I used to wrap a clean rag around the dropper and then strap the seat bag over top that. It worked since I didn't have enough clearance to use the dropper anyways. But my preference was generally to put a rigid post back on the bike, which also saved some weight.


----------



## PornstarRyan (Mar 22, 2018)

I used a Lizard Skins neoprene chainstay protector (https://lizardskins.com/mtb/bike-protection/large-neoprene-chainstay-protector-1) paired the Revelate Designs Visacha bag (now Terrapin 14L?) with great success during a Colorado Trail thru-bike. No wear on the dropper after ~600 miles. The chainstay protector did an awesome job. You just need to cut it to size to match your bag's seat post strap and allow a bit of room for drop. You'll only get a few inches of drop with this setup, but it beats having no dropper. If you go this route, just make sure you regularly check that no rocks and dirt are getting between the neoprene cover and your post.

If you want a solution that allows you to ride a little harder, Bedrock bags makes the Black Dragon (https://www.bedrockbags.com/gear/black-dragon-dropper-seat-bag) and Revelate Designs makes the Vole (https://www.revelatedesigns.com/index.cfm/store.catalog/seat-bags/Vole) to adress the dropper concerns. These are both a bit smaller than the non-dropper versions of these bags. I bought the Black Dragon after my CT trip and I like it a lot as it allows for nearly full dropper travel. It forced me to pack a little lighter, too!


----------



## Lithified (Apr 14, 2007)

I must have missed this thread and started a similar one. A Valais was a good option suggested by Vik. Note that the new Revelate Vole uses a Valais, as in it ships with one and is designed for exactly this piece.

https://forums.mtbr.com/bikepacking-bike-expedition/standard-saddle-bag-dropper-post-1099095.html


----------



## PornstarRyan (Mar 22, 2018)

The Black Dragon also uses the Valais. The Valais is definitely an awesome accessory whether you're using a bag that's designed for it or another bag that works with it.

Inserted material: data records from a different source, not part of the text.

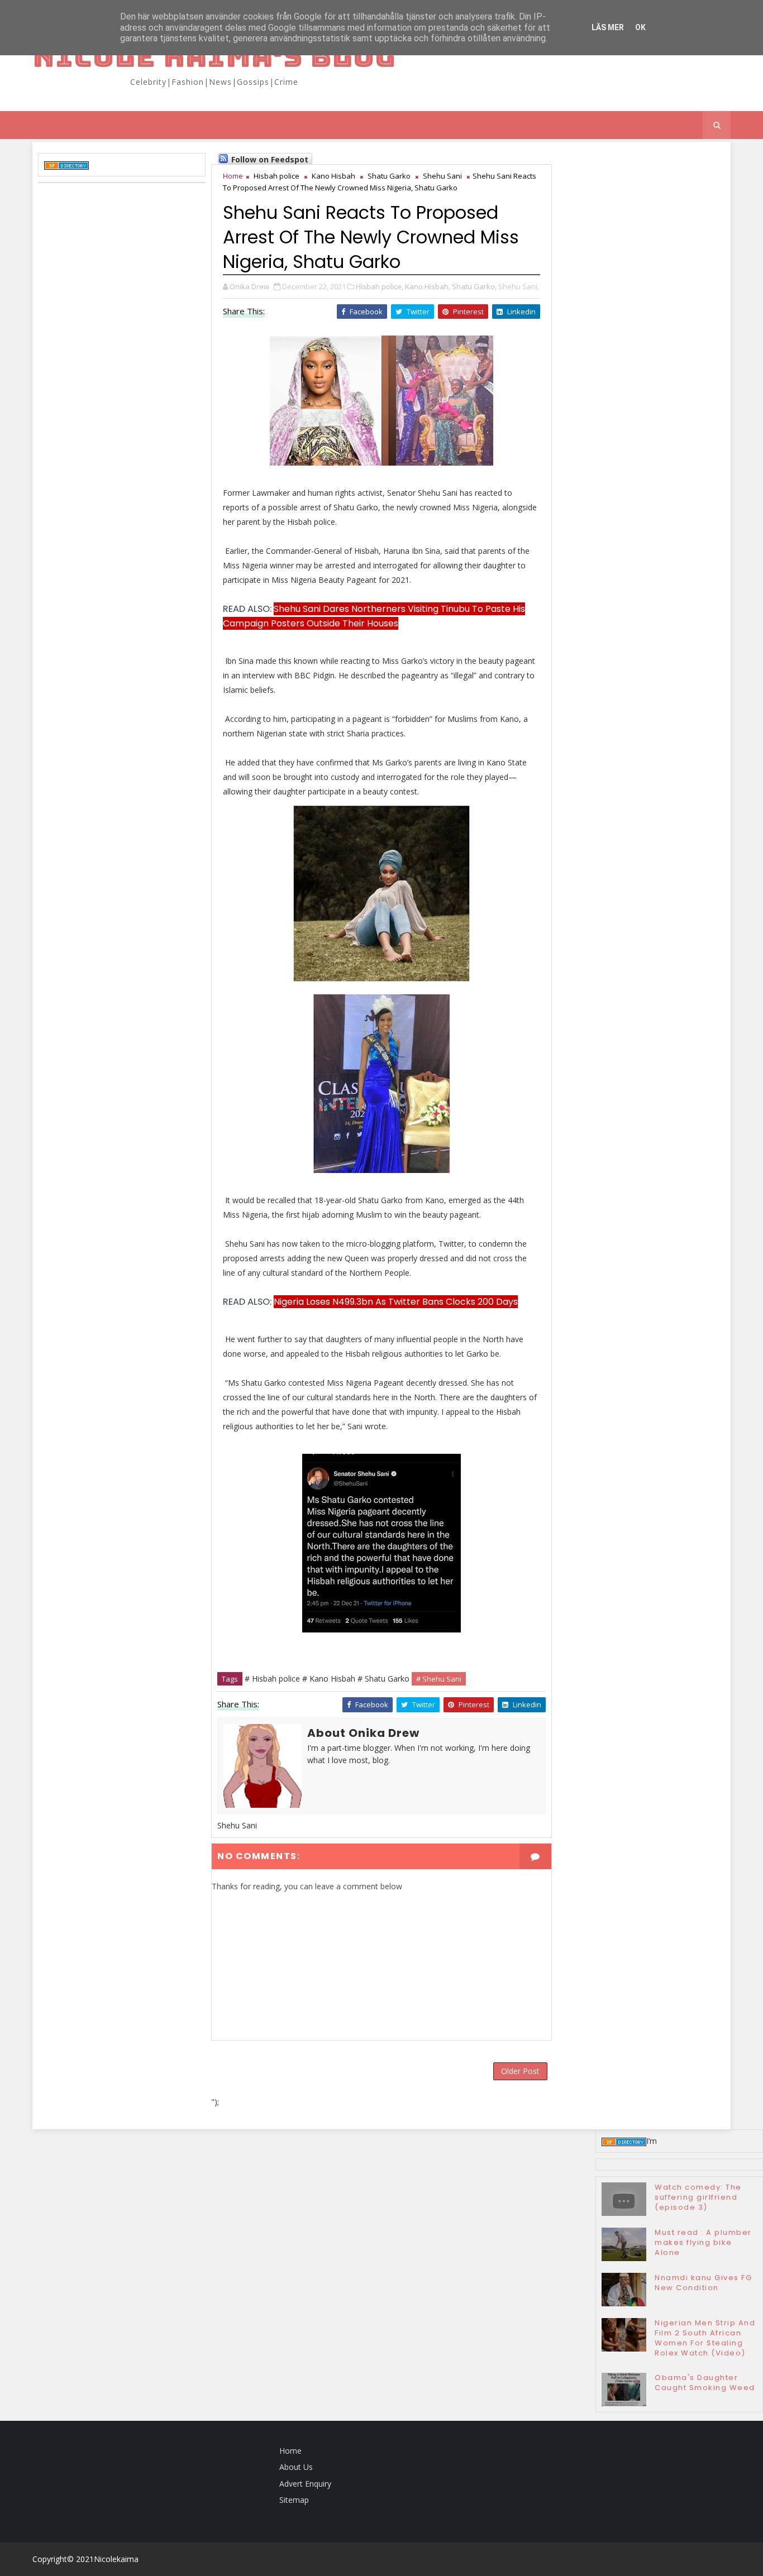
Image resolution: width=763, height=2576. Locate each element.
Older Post (520, 2071)
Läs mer (608, 27)
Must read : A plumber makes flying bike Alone (703, 2242)
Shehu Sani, (518, 286)
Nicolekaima (116, 2559)
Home (233, 176)
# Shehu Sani (438, 1679)
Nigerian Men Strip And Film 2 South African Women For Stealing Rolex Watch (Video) (705, 2338)
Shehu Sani (442, 176)
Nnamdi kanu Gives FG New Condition (703, 2282)
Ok (640, 27)
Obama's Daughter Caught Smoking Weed (705, 2382)
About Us (296, 2467)
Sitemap (294, 2499)
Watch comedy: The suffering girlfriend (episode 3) (698, 2197)
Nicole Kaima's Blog (214, 56)
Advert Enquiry (305, 2483)
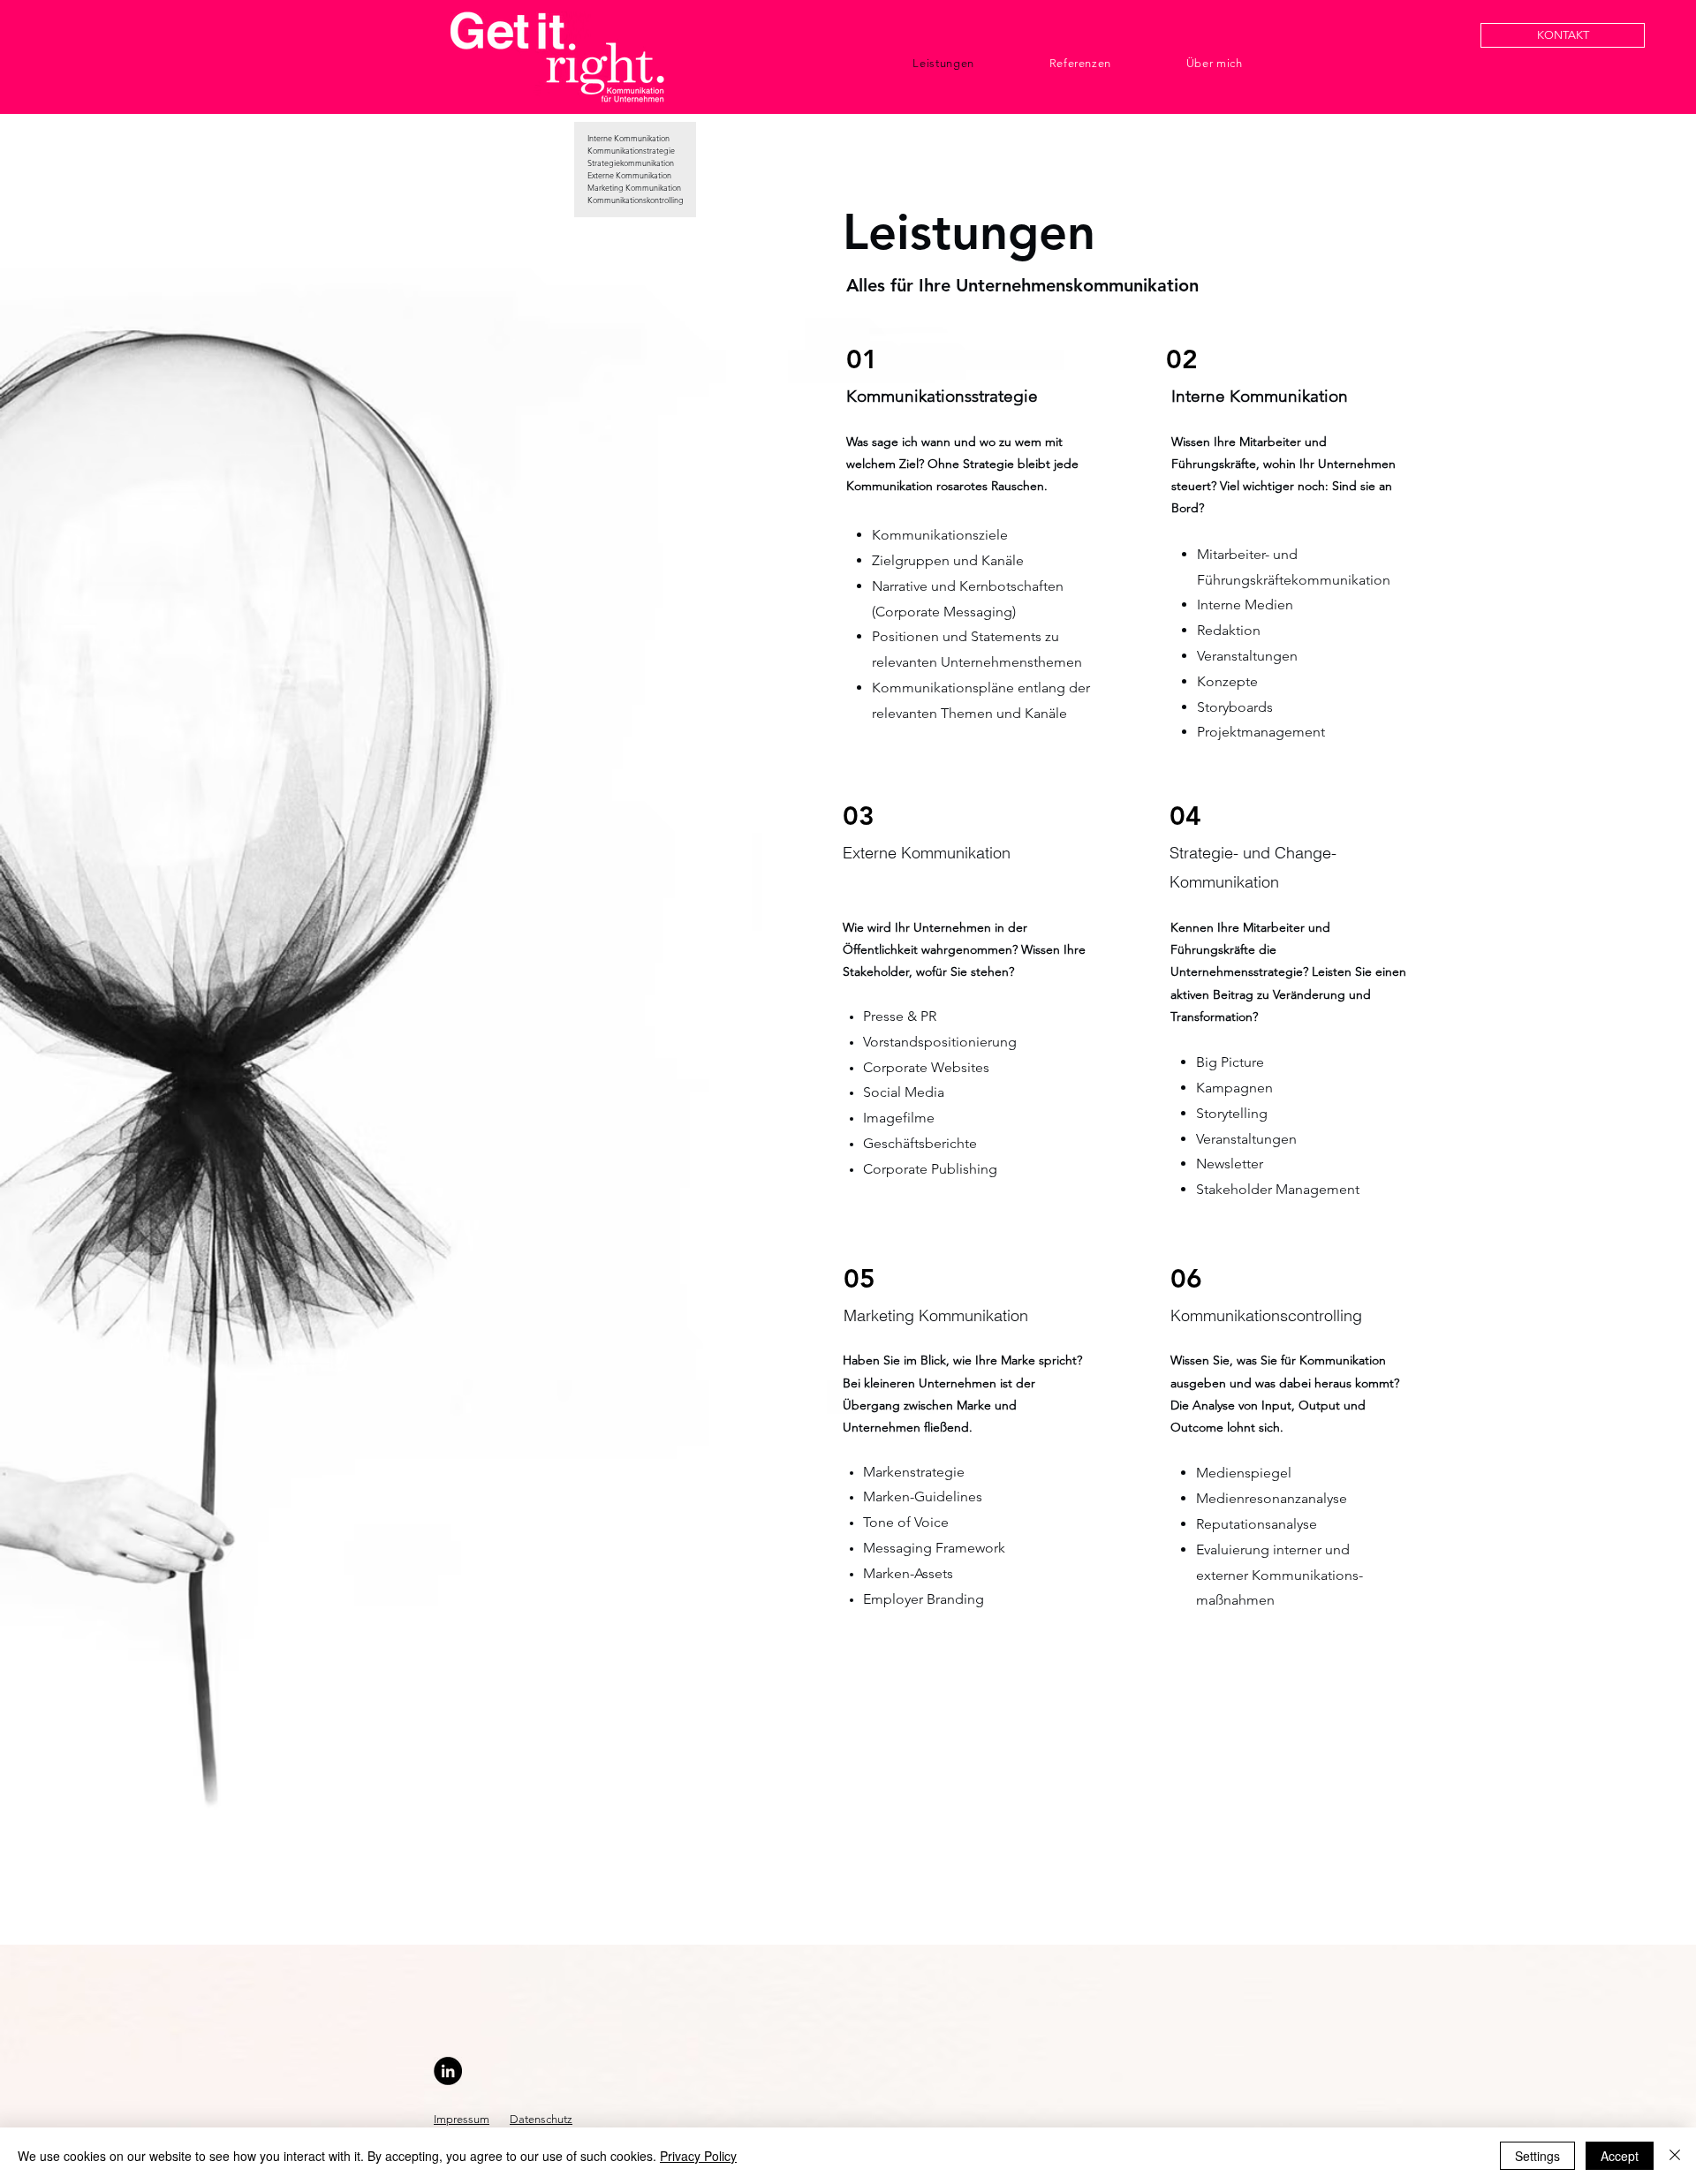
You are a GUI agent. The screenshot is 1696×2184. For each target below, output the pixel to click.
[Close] (1674, 2156)
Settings (1537, 2156)
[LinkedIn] (448, 2071)
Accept (1620, 2156)
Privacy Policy (698, 2156)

Just be careful that the strap on the bag you intend to use with the Valais isn't too wide as the Valais is meant for a fairly skinny strap. The strap on a Revelate Terrapin or Visacha is too wide for the Valais without rigging something up. I guess you could mount two Valais(es?) for a wider strap.


----------



## vikb (Sep 7, 2008)

GlazedHam said:


> Droppers are expensive so should I not run one if I have a seat bag that straps around the anodized tubing? Will it wear the anodizing off?












My first thought is make sure you have enough tire clearance [especially if it's a FS bike] to make using a dropper worthwhile.

If you can actually lower the saddle a reasonable amount with a seat bag attached get the WT Valais.










Another option I am using on my new bikepacking rig [hardtail] is to fit a dropper and brazeons for a rear rack so I can strap a dry bag to the rear rack and use the dropper without thinking about it.

Photos are not my bike, but they give you the flavour of what I am talking about.

Skyler's DaamBuilt Custom Bikepacking Rig - BIKEPACKING.com

For this ^^^^ light a load you can attach a rear rack with P-Clips to a bike without brazeons.


----------